James Space Telescope webb (JWST) has discovered more than 1,000 galaxies mysteriously similar to the Milky Way lurking in the early universe. Milky Way counterparts in the form of twisted vinyls and thin spiral arms have been found by JWST more than 10 billion years into the universe’s past; A period when violent galactic mergers were thought to make it impossible for such fragile galaxies to form in large numbers. to exist.

But a new study shows that disk galaxies were 10 times more common in the early universe than astronomers previously thought. This surprising discovery joins other discoveries made by JWST that indicate: deepen the mystery It is around how huge galaxies and with them the potential for life first emerged in our universe. The researchers published their findings September 22 in The Astrophysical Journal.

“For more than 30 years, these disk galaxies were thought to be rare in the early universe due to the normal violent collisions that galaxies undergo,” the study’s lead author, Leonardo Ferreira, an astronomer at the University of Victoria in Canada, said in a statement. . “The fact that JWST found so much is another indication of the power of this instrument and that galaxy structures were forming earlier in the Universe, in fact much earlier than anyone expected.”

Most theories regarding galaxy formation begin 1-2 billion years ago in the universe; It is thought that by this time the oldest star clusters had turned into dwarf galaxies. Eventually, these dwarf galaxies began to cannibalize each other, resulting in a violent galaxy merger that gave rise to massive galaxies like ours (after 10 billion years).

The Milky Way is a disk galaxy. With its spiral arms and squashed sombrero shape, it is one of the most common types of galaxies in the modern universe. But in the early years of the universe—when space was denser and full of dwarf galaxies—astronomers had long assumed that galaxies like ours would rapidly lose their shape.

However, astronomers using JWST to look back 9 to 13 billion years found that 1,672 of the 3,956 galaxies they observed were disk galaxies like ours.

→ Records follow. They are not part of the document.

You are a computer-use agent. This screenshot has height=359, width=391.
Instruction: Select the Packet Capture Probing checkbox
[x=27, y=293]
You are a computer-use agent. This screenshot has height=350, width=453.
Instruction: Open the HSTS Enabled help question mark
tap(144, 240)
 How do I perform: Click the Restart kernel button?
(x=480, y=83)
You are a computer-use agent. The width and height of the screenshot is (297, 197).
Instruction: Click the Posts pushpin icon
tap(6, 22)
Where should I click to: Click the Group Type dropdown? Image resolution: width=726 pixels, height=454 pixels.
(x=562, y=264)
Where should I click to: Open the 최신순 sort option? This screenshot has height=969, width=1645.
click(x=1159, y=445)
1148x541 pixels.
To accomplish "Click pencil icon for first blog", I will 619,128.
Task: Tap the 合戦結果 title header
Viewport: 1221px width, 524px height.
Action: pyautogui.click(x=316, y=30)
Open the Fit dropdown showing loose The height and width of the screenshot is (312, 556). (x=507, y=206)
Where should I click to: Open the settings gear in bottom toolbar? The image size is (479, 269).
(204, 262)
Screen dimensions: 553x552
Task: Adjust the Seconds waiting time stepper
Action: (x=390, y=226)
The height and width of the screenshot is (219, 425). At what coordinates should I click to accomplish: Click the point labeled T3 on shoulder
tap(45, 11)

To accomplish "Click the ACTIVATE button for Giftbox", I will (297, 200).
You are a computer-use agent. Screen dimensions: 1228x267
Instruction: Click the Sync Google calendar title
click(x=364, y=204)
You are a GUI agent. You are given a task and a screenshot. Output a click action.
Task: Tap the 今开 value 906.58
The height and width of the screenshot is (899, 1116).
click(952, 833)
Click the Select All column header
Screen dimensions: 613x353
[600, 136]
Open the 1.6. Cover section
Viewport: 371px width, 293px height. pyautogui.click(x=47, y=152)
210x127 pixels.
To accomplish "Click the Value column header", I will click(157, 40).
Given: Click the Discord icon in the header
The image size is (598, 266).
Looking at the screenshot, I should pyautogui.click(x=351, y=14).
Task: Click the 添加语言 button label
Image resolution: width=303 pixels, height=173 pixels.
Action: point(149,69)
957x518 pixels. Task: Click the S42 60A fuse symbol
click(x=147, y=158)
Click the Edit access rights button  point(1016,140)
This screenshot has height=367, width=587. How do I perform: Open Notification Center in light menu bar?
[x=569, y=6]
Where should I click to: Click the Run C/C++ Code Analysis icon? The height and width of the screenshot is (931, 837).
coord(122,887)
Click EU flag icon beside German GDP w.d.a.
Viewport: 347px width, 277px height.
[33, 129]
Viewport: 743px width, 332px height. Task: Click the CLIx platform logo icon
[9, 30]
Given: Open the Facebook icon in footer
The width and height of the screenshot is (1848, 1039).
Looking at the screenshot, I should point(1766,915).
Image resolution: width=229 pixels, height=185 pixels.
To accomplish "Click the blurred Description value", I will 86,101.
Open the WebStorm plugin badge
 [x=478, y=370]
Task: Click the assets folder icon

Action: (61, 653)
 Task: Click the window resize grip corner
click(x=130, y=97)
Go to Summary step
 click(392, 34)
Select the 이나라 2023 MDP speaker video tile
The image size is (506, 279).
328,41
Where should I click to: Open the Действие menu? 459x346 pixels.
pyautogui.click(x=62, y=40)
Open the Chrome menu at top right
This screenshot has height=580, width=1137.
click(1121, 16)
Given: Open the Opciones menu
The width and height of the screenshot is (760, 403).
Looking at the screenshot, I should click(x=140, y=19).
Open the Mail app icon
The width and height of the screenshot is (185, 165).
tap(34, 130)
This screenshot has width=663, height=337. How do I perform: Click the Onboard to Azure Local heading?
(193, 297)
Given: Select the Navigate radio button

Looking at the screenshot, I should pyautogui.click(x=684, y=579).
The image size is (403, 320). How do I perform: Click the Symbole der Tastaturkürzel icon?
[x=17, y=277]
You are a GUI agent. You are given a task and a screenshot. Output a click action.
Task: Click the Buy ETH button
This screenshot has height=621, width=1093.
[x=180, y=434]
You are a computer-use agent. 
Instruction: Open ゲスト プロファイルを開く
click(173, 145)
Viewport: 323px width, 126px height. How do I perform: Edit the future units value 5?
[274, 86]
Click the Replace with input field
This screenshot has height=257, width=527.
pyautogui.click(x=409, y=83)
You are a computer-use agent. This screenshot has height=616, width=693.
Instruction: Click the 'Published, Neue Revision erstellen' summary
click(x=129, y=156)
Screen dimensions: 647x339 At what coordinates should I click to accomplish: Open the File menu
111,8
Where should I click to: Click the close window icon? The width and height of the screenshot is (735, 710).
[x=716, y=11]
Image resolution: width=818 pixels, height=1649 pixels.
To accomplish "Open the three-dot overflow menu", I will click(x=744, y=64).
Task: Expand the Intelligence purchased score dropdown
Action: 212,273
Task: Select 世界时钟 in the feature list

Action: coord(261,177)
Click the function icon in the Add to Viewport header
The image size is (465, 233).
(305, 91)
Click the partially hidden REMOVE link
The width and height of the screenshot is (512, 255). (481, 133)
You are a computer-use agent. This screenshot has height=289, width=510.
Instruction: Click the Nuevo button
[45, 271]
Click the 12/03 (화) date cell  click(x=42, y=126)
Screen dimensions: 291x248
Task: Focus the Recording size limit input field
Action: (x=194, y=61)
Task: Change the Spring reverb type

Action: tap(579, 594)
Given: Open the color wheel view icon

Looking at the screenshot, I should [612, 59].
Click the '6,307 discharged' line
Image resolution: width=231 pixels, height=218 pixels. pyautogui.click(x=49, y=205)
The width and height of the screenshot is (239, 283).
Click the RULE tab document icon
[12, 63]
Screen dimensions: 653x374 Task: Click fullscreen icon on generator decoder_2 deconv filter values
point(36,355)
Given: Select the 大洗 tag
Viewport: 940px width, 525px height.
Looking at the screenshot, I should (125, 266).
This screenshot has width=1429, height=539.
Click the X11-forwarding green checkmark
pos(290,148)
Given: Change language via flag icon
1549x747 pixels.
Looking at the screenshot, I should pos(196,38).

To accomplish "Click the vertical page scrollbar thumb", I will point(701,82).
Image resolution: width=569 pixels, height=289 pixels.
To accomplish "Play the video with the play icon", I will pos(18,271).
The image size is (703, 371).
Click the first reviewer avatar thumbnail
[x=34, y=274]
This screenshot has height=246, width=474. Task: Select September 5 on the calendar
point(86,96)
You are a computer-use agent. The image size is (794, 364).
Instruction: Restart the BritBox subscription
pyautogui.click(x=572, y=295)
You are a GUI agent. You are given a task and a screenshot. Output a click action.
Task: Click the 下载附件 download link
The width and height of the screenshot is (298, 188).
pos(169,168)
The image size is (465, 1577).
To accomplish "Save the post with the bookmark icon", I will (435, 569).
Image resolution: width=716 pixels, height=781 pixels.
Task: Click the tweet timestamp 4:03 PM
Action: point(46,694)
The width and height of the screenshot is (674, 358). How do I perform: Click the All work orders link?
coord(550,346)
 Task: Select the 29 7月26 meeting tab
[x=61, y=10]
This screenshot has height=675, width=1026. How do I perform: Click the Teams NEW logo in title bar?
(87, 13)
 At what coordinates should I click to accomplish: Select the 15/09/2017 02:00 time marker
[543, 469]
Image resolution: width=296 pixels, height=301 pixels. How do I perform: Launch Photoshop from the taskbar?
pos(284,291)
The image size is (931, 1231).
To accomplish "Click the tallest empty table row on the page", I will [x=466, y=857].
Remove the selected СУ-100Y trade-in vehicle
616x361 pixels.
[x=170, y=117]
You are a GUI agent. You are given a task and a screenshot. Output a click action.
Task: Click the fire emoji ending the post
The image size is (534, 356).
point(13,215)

Most of these galaxies existed when the universe was only a few billion years old.

“Using the Hubble Space Telescope, we reasoned that disk galaxies hardly existed until the universe was about 6 billion years old,” study co-author Christopher Conselis, professor of extragalactic astronomy at the University of Manchester, said in a statement. “These new JWST results push back the time of formation of Milky Way-like galaxies almost to the beginning of the universe.”

“This means that most stars exist and form in these galaxies, which completely changes our understanding of how galaxies form,” he added. “Based on our results, astronomers should revise our understanding of the formation of the first galaxies and how galaxies have evolved over the last 10 billion years.”

Our existence in a disk galaxy means that astronomers generally assume that they must have good conditions for the origin of life. If this is the case, it is highly likely that life appeared in the universe earlier than thought.